Topics: bank fraud, check kiting, bad checks, federal criminal law, federal vs state enforcement

Summary

Background

William Archie Williams, the president and majority owner of a small Pelican, Louisiana bank insured by the Federal Deposit Insurance Corporation, engaged in a series of deposits and withdrawals the trial called “check kiting.” He used the bank’s “dummy account” to cover overdrafts, opened an account at another bank, wrote and deposited large checks far exceeding his balances, and briefly obtained credit while checks cleared. Bank examiners discovered the activity and Williams was indicted under 18 U.S.C. §1014.

Reasoning

The Court asked whether depositing those “bad checks” into a federally insured bank fit §1014’s ban on making a “false statement” or “willfully overvaluing” a security to influence a bank. It held the Government failed to prove the first element. Relying on the Uniform Commercial Code, the Court said a check is an order or promise, not a factual assertion about an account balance, and the face amount is its literal legal value.
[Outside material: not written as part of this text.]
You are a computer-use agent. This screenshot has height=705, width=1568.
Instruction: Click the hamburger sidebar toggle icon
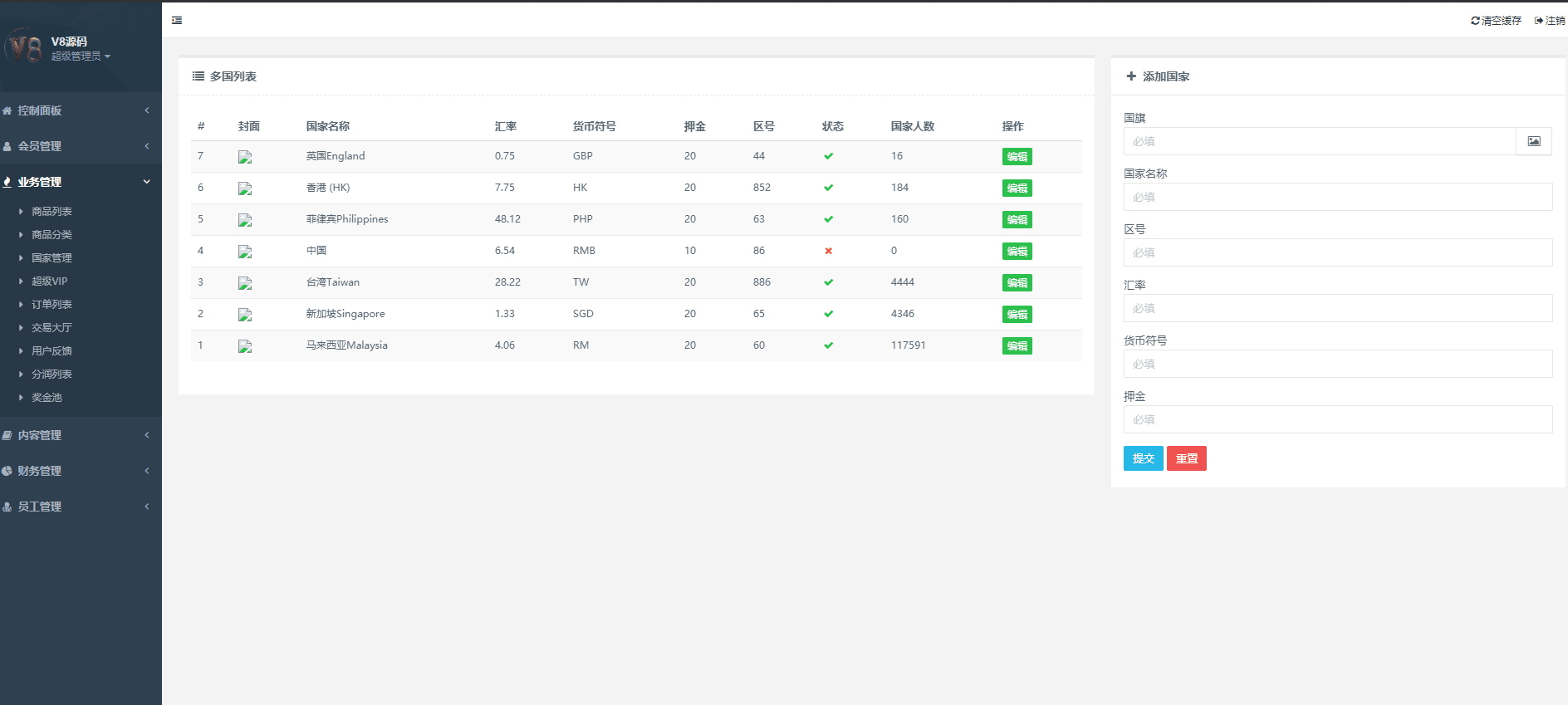point(177,21)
The Court also reviewed the statute’s legislative history and applied the rule of lenity, concluding Congress had not clearly criminalized ordinary bad checks under §1014.

Real world impact

The decision narrows federal reach: depositing a bad check is not automatically a §1014 violation, so many bad-check or kiting cases will remain matters for state law or other federal statutes. The opinion notes that prosecutors have used mail and wire fraud in many check-kiting prosecutions and that Williams’ separate conviction for misapplying bank funds was not before the Court. The case was sent back to lower courts for further proceedings consistent with this ruling.

Dissents or concurrances

Three Justices dissented, arguing the statute’s broad language covers check kiting, that checks carry an implied representation of available funds, and that the jury’s finding of fraudulent intent supported upholding the conviction.